Pitfalls & Edge Cases

  • 以為節點按順序出現 / Assuming nodes appear in order:父節點可能比它的孩子晚出現,所以不能「先建父再掛子」。find-or-create 讓順序不再重要。/ A parent may appear after its child, so you can't rely on creation order — find-or-create handles any order.
  • 重複建立同一節點 / Creating duplicate nodes:同一個值在多筆描述中出現(一次當父、一次當子)。務必透過 map 重用,否則樹會斷開。/ The same value shows up as both a parent and a child; always reuse via the map or the tree splits apart.

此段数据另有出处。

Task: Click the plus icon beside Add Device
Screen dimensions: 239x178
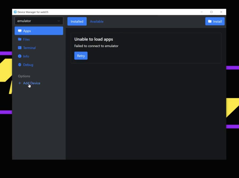Action: 20,83
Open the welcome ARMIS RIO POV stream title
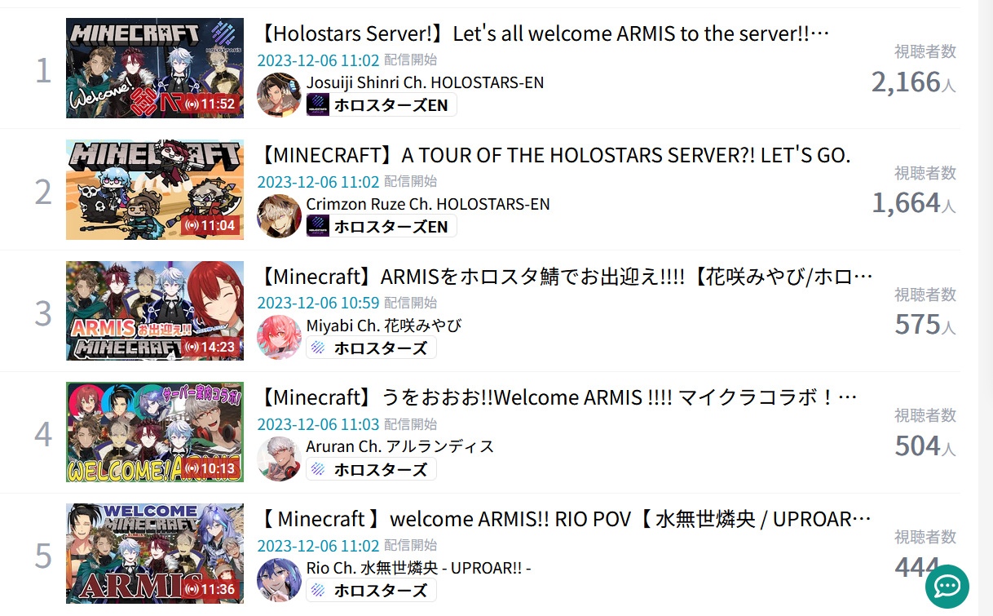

  • 找根的方式 / Finding the root:不要找「沒有父指標的節點」——所有節點初始都沒有父指標。正確判準是「從未出現在 child 欄位」。/ Don't look for a node lacking a parent pointer (all start that way); the root is the value never listed as a child.
  • C 的直接定址表大小 / Direct-address table size:值域到 10⁵,陣列要開 100001(含索引 10⁵),否則越界。用 calloc 確保初值為 NULL。/ Values reach 10⁵, so size the array 100001 and zero-init with calloc.
  • 記憶體釋放 / Freeing memory:C 版可釋放輔助陣列,但不要 free 樹節點——那是回傳給 LeetCode 的結果。/ Free the helper arrays, but never free the tree nodes you return.